Finiteness of $E(\mathbf Q)$ and $Ø(E,\mathbf Q)$ for a subclass of Weil curves

V. A. Kolyvagin

Abstract: Let $E$ be an elliptic curve over $\mathbf Q$, admitting a Weil parametrization $\gamma\colon X_N\to E$, $L(E,\mathbf Q,1)\ne0$. Let $K$ be an imaginary quadratic extension of $\mathbf Q$ with discriminant $\Delta\equiv\textrm{square}\pmod{4N})$, and let $y_K\in E(K)$ be a Heegner point.
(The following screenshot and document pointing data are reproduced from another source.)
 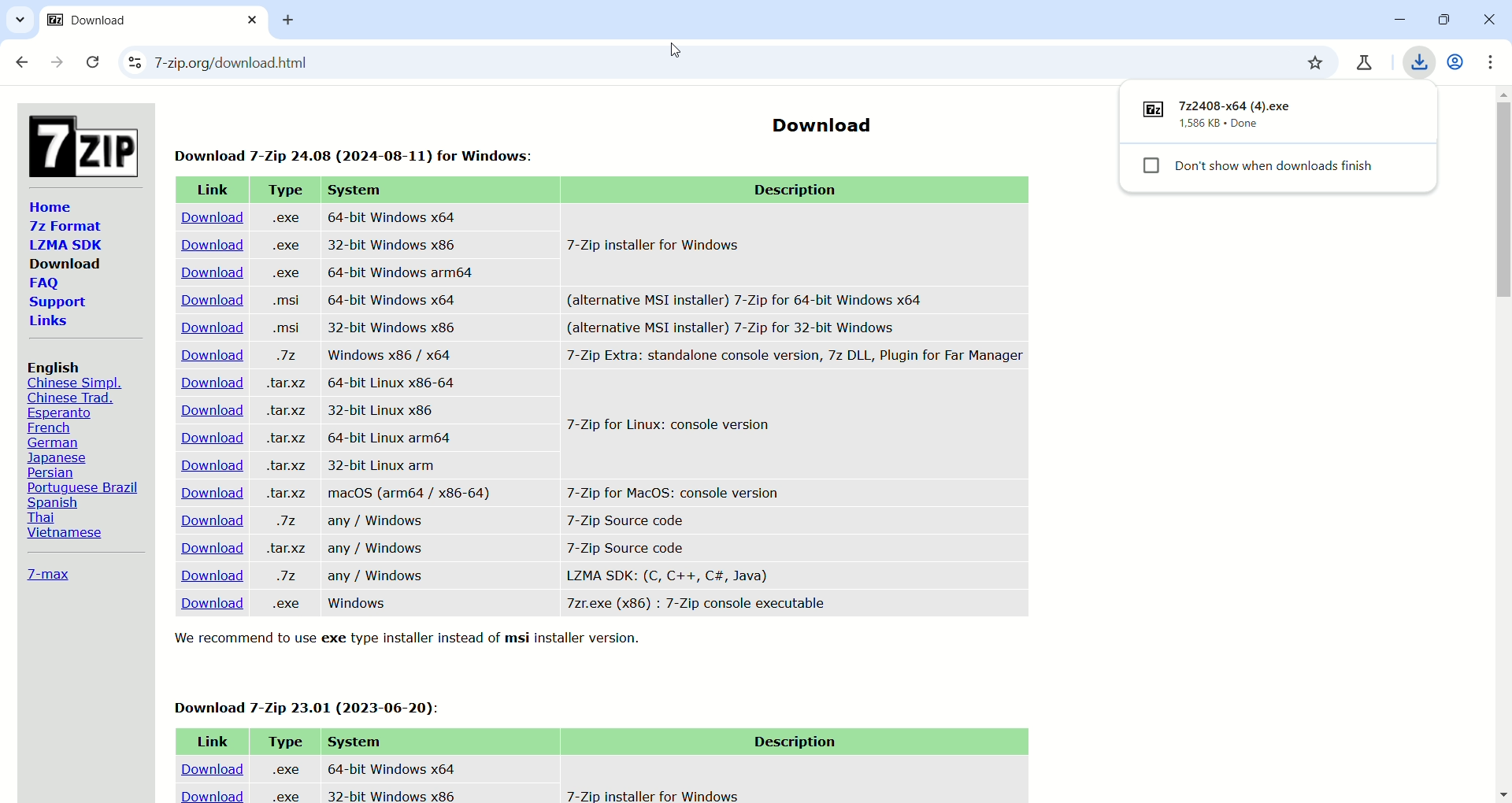 What do you see at coordinates (1367, 60) in the screenshot?
I see `chrome labs` at bounding box center [1367, 60].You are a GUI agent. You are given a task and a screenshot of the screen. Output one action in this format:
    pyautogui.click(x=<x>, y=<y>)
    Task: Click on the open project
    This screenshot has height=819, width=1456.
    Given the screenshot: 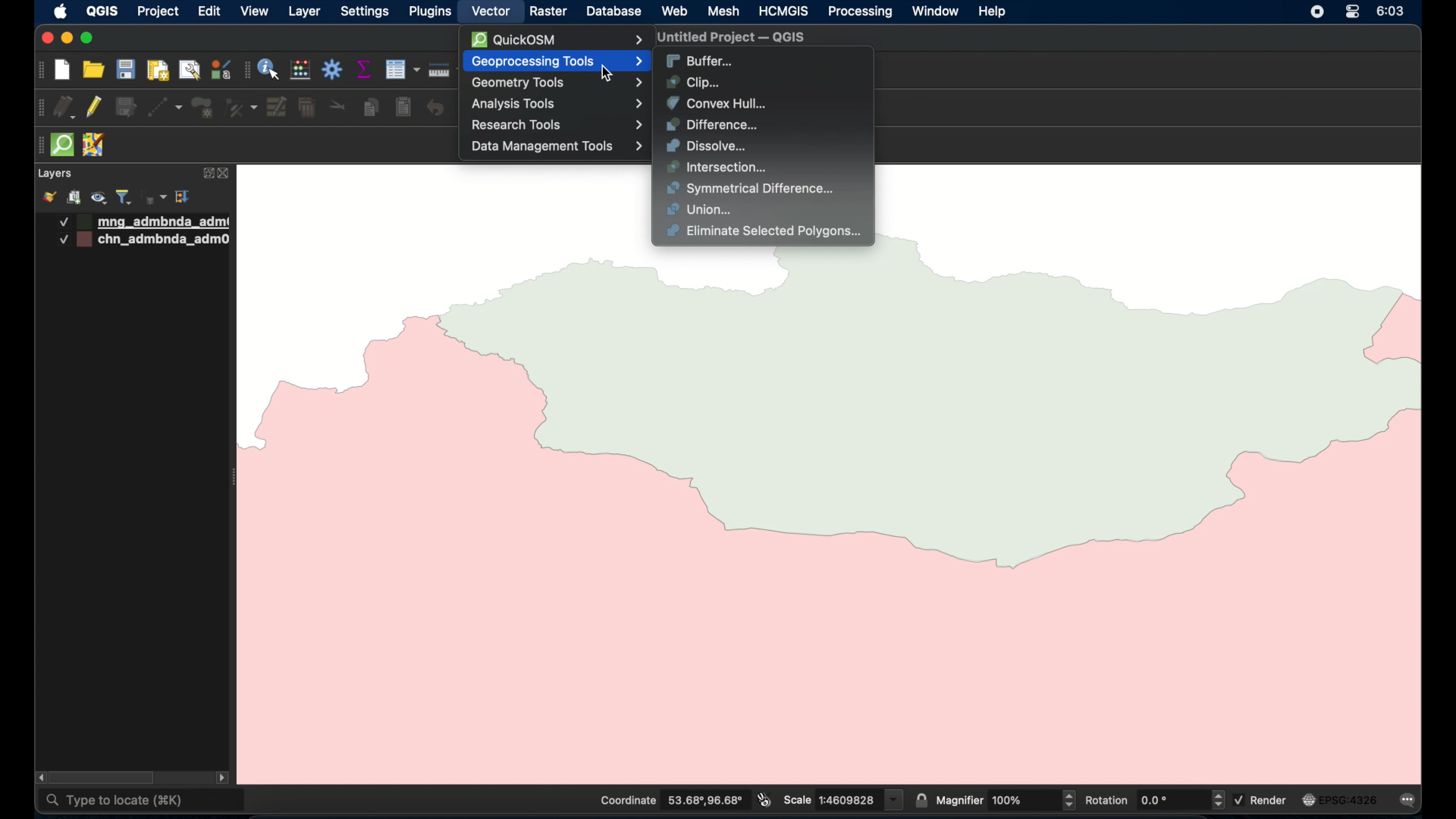 What is the action you would take?
    pyautogui.click(x=92, y=69)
We show that if $y_K$ has infinite order ($K$ must not belong to a finite set of fields that can be described in terms of $\gamma$), then the Mordell–Weil group $E(\mathbf Q)$ and the Tate–Shafarevich group $Ø(E,\mathbf Q)$ of the curve $E$ (over $\mathbf Q$) are finite. For example, $Ø(X_{17},\mathbf Q)$ is finite. In particular, $E(\mathbf Q)$ and $Ø(E,\mathbf Q)$ are finite if $(\Delta,2N)=1$ and $L_f'(E,K,1)\ne0$, where $f=\infty$ or $f$ is a rational prime such that $(\frac fK)=1$ and $(f,Na_f)=1$, where $a_f$ is the coefficient of $f^{-s}$ in the $L$-series of $E$ over $\mathbf Q$. We indicate in terms of $E$, $K$, and $y_K$ a number annihilating $E(\mathbf Q)$ and $Ø(E,\mathbf Q)$.
Bibliography: 11 titles.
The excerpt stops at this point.